Lo sgombero delle 47 famiglie che vivevano nell’auditorium da otto mesi è avvenuto senza la minima preoccupazione del luogo in cui andranno a stare nei prossimi tempi. I bambini che avevano cominciato a frequentare la scuola probabilmente saranno costretti ad abbandonare la città di Scampia e con essa, probabilmente, anche l’istituto scolastico.

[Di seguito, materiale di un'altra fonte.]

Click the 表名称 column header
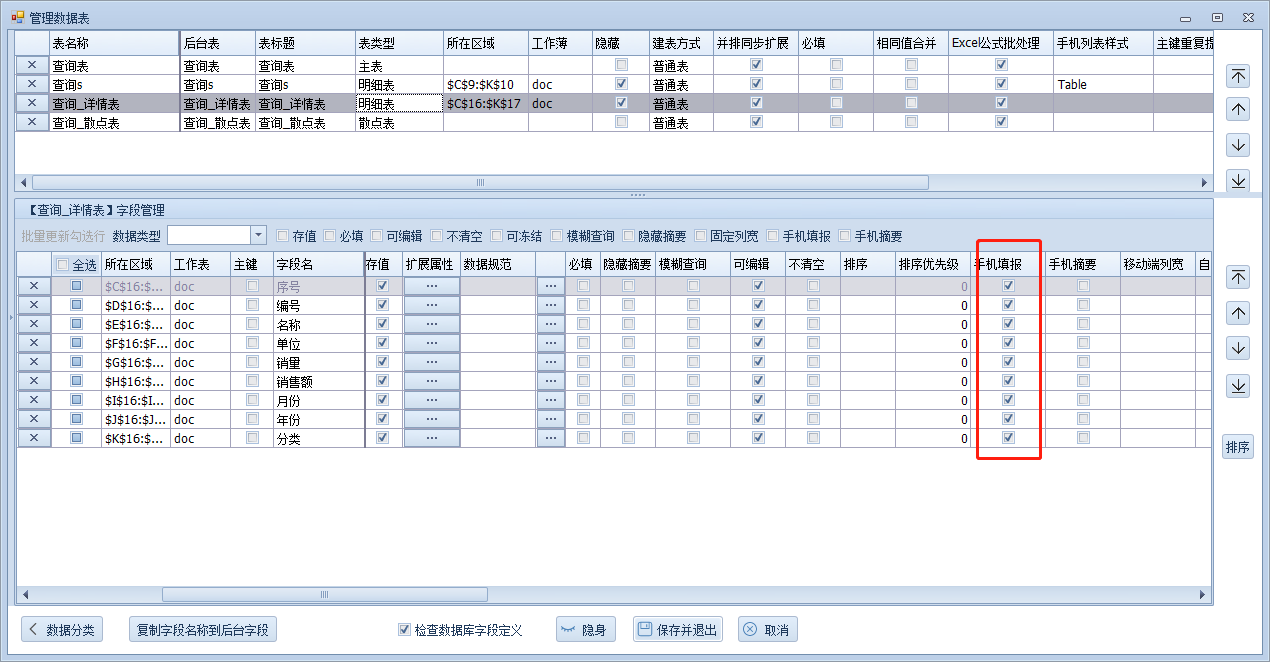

Sono tutti bravi a predicare, tutti bravi a giudicare. Guardare con disprezzo è chiaramente più facile di provare a comprendere, compatire ed immedesimarsi in una di quelle famiglie, che dall’oggi al domani non hanno più un posto dove stare, né alcun tipo di garanzia sul loro futuro e soprattutto su quello dei propri figli. Il grado di pregiudizio verso la popolazione rom da parte dei cittadini cresce giorno dopo giorno, ma nessuno riesce a pensare a come sia vivere in sospeso, senza conoscere la fine che gli spetta. In una fase di emergenza così evidente hanno creduto di potersi liberare di queste famiglie tramite un mero compenso in denaro: i soldi non sono sufficienti, non bastano per abbattere i muri del pregiudizio, non bastano per conquistare l’integrazione, non bastano per garantire un’infanzia serena ad un bambino. Serve molto di più.